> Exercise description: Rewrite every one of the items below, swapping "dropdown menu" for "drop-down list" and leaving everything else as it is.

> Available data:
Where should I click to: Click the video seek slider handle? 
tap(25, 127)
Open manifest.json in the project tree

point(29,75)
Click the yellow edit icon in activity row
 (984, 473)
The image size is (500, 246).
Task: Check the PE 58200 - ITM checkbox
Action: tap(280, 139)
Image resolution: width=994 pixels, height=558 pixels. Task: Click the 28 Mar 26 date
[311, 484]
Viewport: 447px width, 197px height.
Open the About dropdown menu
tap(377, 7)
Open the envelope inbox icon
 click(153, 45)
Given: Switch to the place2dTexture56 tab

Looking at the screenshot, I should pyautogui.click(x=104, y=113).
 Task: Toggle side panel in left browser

> The output:
Where should I click to: Click the video seek slider handle? 
tap(25, 127)
Open manifest.json in the project tree

point(29,75)
Click the yellow edit icon in activity row
 (984, 473)
The image size is (500, 246).
Task: Check the PE 58200 - ITM checkbox
Action: tap(280, 139)
Image resolution: width=994 pixels, height=558 pixels. Task: Click the 28 Mar 26 date
[311, 484]
Viewport: 447px width, 197px height.
Open the About drop-down list
tap(377, 7)
Open the envelope inbox icon
 click(153, 45)
Given: Switch to the place2dTexture56 tab

Looking at the screenshot, I should pyautogui.click(x=104, y=113).
 Task: Toggle side panel in left browser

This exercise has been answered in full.